At the time she was writing, Granados was fascinated by the literary archetypes of the flapper, the wise-cracking dames of the 1920s and 30s, and the “adventuress,” who she describes as “an unscrupulous woman who rises through the ranks whatever way she can.” She wanted to see what it would look like to update those tropes for the modern day, while somehow reflecting her own experiences as a young woman in the early 2010s. (She turned 21 in 2013, the year the novel is set.)
“I actually wrote it thinking about my friends,” she says. “I wanted them to read something that showed them in a way that’s more authentic than those books that don’t show how funny and resilient young women are, and how they can sometimes have power in situations where it seems like they don’t.” Gala and Isa cadge meals and drinks – blithely using whomever is convenient for that purpose – launch a series of dubious business ventures and conduct their lives with a refreshing absence of existential crisis. Girls, the tortured millennial ur-text, this romp is not.
It took her three years to finish Happy Hour. “The actual process of writing is something I would never wish on someone,” Granados says. “I’m a really social person, so the solitary nature of this is so outside my personality. It’s not something I love to do. You have to sit down by yourself and crank this stuff out of yourself, and you almost black out. It’s a weird process.”

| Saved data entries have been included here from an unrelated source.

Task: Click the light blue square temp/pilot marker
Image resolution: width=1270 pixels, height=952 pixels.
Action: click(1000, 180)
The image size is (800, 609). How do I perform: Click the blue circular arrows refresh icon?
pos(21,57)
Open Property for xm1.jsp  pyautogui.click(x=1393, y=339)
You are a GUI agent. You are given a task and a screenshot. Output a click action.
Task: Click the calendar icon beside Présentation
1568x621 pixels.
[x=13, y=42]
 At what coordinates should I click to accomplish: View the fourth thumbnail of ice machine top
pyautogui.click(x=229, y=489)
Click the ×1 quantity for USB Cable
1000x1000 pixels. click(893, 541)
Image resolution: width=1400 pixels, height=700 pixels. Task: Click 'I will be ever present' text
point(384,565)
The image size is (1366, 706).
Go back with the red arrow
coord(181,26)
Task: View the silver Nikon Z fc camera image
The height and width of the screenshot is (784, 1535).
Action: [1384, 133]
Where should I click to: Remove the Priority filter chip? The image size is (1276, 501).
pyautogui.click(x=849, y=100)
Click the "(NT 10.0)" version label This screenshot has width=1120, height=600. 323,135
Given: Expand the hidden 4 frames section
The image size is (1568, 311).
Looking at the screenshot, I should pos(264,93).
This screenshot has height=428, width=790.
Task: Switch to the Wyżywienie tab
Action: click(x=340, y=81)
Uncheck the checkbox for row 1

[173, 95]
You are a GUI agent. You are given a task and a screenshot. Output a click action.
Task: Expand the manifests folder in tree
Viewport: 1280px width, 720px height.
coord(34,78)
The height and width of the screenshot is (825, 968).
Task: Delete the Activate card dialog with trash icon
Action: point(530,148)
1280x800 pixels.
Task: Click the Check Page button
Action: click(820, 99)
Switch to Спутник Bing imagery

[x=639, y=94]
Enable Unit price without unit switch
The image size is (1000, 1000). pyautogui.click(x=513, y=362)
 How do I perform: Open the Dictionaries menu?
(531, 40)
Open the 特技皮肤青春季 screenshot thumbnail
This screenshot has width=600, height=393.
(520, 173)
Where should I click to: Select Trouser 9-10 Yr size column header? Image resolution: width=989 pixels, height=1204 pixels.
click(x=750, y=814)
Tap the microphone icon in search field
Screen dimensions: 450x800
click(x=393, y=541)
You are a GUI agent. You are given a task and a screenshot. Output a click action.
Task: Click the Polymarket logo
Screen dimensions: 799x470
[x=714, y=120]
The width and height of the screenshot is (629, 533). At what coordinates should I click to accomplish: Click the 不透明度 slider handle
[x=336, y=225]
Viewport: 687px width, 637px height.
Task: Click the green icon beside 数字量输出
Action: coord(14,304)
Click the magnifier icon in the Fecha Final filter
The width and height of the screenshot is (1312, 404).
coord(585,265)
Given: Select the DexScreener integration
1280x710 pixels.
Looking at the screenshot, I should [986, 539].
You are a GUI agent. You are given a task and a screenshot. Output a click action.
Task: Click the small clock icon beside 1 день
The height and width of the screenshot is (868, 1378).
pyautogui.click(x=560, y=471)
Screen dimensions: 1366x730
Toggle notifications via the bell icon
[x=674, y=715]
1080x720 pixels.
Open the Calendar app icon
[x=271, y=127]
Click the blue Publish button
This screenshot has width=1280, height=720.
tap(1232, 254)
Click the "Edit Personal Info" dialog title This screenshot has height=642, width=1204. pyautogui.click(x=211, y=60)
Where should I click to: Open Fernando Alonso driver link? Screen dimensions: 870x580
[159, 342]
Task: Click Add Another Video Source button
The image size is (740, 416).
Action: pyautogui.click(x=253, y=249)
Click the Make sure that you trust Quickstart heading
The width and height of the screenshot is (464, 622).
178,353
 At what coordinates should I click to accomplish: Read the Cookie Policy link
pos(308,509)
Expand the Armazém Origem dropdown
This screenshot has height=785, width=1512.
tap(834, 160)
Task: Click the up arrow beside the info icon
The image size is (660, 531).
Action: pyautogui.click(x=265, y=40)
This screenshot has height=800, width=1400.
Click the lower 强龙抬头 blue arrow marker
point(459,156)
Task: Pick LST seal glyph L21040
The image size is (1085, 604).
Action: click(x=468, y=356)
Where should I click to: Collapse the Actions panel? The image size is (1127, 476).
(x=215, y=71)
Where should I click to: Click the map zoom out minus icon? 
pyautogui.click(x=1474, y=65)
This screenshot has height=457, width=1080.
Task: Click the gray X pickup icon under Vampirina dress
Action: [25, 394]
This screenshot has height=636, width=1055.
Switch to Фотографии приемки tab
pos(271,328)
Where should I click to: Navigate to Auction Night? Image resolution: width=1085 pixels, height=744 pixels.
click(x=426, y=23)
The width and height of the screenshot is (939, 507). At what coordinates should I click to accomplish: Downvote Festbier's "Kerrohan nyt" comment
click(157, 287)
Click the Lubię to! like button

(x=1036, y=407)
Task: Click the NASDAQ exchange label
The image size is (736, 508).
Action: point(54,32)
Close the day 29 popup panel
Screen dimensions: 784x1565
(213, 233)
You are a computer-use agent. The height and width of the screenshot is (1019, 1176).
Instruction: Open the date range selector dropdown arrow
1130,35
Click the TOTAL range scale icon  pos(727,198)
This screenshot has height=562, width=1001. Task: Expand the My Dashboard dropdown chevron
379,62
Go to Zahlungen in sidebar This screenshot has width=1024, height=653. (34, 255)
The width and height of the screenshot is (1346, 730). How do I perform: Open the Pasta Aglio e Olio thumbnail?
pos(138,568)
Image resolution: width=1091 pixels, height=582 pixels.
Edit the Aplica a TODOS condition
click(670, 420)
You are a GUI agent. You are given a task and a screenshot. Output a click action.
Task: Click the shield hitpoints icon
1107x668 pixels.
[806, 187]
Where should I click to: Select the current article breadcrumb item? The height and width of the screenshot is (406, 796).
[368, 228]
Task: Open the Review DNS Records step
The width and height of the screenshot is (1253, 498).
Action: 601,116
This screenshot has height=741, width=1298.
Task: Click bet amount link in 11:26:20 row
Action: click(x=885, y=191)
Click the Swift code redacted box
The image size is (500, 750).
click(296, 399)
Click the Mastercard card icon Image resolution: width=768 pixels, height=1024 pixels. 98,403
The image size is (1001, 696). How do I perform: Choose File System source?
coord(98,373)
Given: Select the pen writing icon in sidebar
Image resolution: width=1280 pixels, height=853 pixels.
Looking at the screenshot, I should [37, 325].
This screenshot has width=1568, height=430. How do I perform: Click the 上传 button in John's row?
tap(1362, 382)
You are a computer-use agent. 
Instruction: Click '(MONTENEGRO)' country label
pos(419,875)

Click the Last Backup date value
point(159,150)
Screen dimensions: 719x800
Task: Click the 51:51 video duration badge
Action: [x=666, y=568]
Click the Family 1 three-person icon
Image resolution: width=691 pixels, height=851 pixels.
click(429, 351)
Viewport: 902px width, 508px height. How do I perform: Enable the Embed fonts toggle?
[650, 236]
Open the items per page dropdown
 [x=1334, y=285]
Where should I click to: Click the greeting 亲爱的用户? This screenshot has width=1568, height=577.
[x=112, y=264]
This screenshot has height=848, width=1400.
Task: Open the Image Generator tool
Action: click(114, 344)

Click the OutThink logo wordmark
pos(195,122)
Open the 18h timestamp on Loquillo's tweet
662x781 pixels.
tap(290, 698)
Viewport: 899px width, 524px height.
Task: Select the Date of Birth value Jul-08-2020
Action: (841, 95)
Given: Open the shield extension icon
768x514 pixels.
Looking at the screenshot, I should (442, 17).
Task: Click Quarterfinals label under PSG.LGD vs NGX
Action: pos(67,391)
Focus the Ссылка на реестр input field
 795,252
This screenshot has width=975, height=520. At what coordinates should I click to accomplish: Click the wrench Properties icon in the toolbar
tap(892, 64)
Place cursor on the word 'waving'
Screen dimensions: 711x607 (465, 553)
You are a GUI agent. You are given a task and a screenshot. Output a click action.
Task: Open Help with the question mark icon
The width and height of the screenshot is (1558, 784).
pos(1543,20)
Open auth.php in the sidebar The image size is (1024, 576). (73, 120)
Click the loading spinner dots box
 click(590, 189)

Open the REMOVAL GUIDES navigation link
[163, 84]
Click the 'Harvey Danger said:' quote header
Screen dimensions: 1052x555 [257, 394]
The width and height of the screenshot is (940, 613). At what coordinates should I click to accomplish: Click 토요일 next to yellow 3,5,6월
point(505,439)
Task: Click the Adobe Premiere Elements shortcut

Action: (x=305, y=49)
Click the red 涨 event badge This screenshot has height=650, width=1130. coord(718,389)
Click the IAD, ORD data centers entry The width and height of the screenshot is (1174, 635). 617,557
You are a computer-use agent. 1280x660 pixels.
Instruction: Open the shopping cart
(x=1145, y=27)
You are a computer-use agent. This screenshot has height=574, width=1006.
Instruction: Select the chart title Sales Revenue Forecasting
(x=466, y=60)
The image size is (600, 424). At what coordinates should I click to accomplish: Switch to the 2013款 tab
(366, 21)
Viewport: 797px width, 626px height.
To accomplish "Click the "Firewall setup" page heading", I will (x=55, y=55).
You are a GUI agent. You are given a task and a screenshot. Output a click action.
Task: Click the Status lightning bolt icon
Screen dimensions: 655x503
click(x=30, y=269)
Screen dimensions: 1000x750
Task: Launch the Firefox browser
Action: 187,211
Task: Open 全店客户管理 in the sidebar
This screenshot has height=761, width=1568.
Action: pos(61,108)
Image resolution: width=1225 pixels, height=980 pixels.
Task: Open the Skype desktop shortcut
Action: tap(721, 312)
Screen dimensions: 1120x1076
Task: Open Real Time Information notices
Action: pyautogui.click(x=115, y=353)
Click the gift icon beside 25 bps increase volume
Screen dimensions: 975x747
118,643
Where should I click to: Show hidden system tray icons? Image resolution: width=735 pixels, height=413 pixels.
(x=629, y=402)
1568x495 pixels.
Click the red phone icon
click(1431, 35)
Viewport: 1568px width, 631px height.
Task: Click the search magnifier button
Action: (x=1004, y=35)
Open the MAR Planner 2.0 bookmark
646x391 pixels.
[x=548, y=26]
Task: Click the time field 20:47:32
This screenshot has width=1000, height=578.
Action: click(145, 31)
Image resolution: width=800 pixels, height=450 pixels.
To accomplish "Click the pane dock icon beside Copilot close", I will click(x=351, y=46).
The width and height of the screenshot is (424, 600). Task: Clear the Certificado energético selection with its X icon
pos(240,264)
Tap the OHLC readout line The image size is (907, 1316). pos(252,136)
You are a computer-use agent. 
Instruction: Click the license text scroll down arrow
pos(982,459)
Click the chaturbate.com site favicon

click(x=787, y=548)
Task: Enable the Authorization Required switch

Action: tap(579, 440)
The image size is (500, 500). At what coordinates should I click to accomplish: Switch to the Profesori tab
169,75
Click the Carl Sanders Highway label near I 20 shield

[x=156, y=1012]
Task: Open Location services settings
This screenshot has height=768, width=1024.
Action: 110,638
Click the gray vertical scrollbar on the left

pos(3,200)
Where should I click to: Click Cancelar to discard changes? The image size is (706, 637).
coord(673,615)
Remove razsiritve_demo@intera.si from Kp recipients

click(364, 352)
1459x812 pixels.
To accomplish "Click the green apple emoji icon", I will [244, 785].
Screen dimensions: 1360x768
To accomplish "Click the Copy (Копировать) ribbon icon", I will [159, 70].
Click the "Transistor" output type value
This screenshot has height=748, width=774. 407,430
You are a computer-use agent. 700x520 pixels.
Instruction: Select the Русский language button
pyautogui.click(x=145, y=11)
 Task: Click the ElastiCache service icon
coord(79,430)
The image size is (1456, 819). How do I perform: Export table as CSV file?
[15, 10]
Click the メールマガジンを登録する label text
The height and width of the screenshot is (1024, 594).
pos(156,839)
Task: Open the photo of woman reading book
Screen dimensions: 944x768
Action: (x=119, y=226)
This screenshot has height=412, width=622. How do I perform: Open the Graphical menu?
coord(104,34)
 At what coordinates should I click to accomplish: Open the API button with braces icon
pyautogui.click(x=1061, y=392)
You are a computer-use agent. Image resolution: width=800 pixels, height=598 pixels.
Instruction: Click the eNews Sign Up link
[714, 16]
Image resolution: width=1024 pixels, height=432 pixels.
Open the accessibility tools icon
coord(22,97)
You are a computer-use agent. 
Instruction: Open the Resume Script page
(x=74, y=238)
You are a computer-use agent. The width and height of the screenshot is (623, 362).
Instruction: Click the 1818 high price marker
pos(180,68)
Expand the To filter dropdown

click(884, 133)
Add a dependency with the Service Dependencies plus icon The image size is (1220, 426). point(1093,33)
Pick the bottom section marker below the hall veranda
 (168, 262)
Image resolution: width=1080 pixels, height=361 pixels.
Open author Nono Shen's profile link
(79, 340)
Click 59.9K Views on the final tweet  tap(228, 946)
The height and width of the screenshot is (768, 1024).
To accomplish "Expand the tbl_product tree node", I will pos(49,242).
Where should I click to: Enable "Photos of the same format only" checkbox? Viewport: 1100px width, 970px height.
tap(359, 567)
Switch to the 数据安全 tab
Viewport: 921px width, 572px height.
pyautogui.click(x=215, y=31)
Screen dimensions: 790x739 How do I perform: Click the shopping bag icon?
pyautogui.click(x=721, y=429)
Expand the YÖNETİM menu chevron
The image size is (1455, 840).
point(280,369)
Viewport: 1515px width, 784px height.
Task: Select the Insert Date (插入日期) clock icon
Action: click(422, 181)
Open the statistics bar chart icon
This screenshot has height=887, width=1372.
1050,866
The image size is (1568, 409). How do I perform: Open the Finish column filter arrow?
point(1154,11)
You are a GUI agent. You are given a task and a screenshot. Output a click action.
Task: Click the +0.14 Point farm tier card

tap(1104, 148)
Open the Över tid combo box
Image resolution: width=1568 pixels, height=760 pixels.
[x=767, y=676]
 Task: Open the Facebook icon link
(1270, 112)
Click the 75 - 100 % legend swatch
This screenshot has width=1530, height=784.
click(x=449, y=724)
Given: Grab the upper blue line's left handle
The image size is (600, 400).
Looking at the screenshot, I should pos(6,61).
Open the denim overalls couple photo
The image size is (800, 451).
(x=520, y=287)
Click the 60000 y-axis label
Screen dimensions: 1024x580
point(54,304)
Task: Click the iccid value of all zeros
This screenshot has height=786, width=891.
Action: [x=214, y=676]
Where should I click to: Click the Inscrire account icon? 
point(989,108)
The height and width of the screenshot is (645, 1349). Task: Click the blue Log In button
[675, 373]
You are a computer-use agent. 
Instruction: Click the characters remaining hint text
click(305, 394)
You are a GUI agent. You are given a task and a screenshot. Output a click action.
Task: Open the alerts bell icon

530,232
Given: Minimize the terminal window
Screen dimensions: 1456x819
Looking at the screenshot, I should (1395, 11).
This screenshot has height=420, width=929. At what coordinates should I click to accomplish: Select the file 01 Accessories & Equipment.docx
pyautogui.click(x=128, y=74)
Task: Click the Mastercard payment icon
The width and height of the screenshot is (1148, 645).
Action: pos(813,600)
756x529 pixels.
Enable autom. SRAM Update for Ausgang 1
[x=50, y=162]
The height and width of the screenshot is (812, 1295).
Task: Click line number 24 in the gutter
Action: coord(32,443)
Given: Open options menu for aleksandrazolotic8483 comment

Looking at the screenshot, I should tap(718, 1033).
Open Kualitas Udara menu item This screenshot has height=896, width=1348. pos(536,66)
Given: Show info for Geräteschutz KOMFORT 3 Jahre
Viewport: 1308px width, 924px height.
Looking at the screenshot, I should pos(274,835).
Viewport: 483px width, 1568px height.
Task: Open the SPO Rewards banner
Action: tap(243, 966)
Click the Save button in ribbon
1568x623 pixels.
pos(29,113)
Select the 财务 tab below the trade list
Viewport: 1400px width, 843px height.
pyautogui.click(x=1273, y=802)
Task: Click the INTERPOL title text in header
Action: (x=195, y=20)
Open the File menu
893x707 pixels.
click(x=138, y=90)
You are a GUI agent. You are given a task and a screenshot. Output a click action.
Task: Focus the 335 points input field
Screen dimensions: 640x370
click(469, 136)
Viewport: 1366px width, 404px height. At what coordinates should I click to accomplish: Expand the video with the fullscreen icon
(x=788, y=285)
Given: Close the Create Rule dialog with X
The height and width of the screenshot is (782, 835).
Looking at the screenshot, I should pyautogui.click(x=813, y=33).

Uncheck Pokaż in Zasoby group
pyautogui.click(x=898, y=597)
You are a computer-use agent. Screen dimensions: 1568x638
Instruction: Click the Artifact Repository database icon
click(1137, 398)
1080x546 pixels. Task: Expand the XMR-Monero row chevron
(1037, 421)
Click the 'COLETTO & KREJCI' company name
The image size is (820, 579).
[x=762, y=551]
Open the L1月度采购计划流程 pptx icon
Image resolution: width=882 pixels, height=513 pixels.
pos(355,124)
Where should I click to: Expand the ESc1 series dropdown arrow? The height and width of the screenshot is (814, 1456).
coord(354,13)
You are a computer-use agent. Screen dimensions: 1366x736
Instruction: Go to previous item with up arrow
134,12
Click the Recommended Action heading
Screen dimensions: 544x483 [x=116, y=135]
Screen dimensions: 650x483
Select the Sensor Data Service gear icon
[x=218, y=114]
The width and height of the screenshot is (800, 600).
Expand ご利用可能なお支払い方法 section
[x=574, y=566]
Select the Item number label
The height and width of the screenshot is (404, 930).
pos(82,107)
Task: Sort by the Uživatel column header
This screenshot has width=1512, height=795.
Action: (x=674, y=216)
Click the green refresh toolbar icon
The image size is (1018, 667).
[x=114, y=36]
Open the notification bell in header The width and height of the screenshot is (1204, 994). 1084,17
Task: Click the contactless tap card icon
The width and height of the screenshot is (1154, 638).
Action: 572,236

Happy Hour is the first title released by Flying Books, a Canadian publishing house launched in 2019. The story of how Granados ended up signed to it reads a lot like something that might have happened to one of her characters: She ran into Emily Keeler, one of Happy Hour’s editors, at a New Year’s Eve party. “She says I crashed it, but I didn’t. Anyway, I left a pair of gloves at her house that night, and the next day I tried to get them back” – which is when they met properly for the first time. “She must have been, like, who is this person?” Long story short, Granados, who figures “I must have made an impression,” mentioned she was a writer, and Keeler asked whether she had anything she could read. Things went from there.
“I feel like I’m more in control of the rollout of this book,” Granados says of her choice to go with a small press, despite interest from bigger houses. “To be honest, I didn’t want it to be marketed like other novels by young women writers, where it’s promoted as ‘coming of age etc., etc.,’ which misses some of the intricacies in the work. There’s a pursuit of life the girls have, where they’re not willing to be defined by work or labour or capital, and the way they take fun seriously. They’re so in charge of themselves and they’re self-assured in a way that it’s rare for young women to be portrayed.”
One of the most striking things about Happy Hour is the vividness of the first person narrator’s voice, who catalogues her escapades in diary form. She doesn’t quite liken it to a body-snatching, but Granados does remember feeling like Isa, a clear-eyed, unimpressible party girl, never left her head. “Something would happen, I would be like, ‘How would Isa respond to this?’ Or I’d hear a turn of phrase that would sound like her.”
Isa was such a constant presence in her mind that, when the writing was done, Granados felt “bereft.
“I imagine that’s how people might feel when they finish the book, which is why I always tell them not to read it too quickly.”
While she’s not planning a sequel, Granados sometimes muses about bringing back Isa and Gala in a short story, although she’s not rushing to do that soon either. “If anything, I had to teach myself not to write in Isa’s voice,” Granados says. “I almost had to detox from her.”
Why did Isa capture her imagination so much? “The joke my friends and I have about Isa is that she’s basically how I was in my early 20s after I’d had, like, three drinks.”